For the first time the world saw the ECGI (body surface) imaging and mapping system in action and in practical, day-to-day use. Instead of having to spend a great deal of time and effort [and radiation exposure] mapping and hunting down the multiple A-Fib-producing spots in the heart, this was all done beforehand for Dr. Hocini using ECGI.

The day before his ablation, the patient simply laid down with a special vest on his chest like having an ECG exam with 256 electrodes rather than just twelve. These electrodes, imaged on the patient by a CT scan, produced an exact 3-D image of his heart and, what was most innovative, identified and labeled the location of all the spots producing A-Fib signals.
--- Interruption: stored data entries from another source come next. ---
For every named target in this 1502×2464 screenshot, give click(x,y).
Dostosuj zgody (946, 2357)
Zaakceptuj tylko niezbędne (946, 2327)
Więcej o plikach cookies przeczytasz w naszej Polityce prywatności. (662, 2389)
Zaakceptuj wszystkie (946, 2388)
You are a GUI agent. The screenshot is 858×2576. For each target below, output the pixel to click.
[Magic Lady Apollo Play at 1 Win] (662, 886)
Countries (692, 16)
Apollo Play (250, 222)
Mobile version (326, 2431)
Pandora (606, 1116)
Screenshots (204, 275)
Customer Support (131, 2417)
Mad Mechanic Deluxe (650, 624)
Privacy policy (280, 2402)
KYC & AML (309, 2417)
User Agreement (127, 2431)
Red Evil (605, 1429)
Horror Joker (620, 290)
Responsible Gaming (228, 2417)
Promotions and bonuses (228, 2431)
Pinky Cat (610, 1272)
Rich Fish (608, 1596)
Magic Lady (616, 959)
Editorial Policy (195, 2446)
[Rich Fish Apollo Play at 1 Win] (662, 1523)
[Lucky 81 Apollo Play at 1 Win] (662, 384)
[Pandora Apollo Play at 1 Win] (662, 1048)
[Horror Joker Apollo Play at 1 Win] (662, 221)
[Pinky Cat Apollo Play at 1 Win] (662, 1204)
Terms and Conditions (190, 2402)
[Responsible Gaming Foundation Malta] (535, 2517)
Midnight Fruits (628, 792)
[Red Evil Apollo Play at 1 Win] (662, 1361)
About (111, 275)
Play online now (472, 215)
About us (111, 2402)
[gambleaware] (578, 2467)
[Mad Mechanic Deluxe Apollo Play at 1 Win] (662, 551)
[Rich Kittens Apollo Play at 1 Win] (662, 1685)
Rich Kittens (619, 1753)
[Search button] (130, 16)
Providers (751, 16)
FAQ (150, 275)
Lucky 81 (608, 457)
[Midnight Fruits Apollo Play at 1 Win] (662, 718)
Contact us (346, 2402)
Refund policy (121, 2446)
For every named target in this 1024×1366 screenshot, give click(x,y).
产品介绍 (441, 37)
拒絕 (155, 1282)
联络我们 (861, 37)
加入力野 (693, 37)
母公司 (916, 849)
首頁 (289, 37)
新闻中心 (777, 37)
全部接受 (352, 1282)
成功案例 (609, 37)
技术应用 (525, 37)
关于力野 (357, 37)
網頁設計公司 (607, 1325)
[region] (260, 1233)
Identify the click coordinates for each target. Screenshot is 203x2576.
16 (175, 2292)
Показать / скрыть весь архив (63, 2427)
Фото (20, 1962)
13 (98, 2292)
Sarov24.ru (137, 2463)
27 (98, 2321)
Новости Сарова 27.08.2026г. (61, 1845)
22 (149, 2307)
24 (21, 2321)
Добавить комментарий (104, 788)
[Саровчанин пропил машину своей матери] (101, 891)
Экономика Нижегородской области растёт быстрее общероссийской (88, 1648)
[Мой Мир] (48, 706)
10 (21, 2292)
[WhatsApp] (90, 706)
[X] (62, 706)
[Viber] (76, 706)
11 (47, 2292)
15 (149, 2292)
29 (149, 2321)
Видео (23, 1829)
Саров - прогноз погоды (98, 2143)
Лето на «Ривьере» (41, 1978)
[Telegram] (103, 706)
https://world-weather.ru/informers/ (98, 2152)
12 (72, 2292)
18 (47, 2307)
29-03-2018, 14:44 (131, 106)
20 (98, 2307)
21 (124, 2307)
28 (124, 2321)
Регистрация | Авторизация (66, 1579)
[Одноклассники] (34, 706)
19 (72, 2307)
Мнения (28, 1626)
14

This 3-D rendering of the left and right atrium with CT scan showed many different foci and rotors in the patient’s heart, but they seemed to cluster in three distinct areas. ECGI established a hierarchy of where to ablate. One starts where the most foci and rotors are.

Fibrosis doesn’t guide the procedure or change this hierarchy at the present time. Rotors are generally found next to or bordering areas of fibrosis in preliminary data. We then saw Dr. Hocini ablating the areas that showed up on the ECGI. For an extensive discussion of ECGI, see my reports under the 2013 Boston A-Fib Symposium.


From Milan, Italy. Drs. Claudio Tondo, Gaetano Fassini and Antonio Bartorelli of the Centro Cardiologico Monzino, University of Milan, Italy did a live insertion of a new Left Atrial Appendage (LAA) closure device available in Europe but not currently approved in the US. The patient receiving the device was a 72-year-old man in Chronic A-Fib who had a history of intestinal and cerebral bleeding. He also had a stroke risk score of four which meant he needed to be on anticoagulants and protected from having an A-Fib stroke.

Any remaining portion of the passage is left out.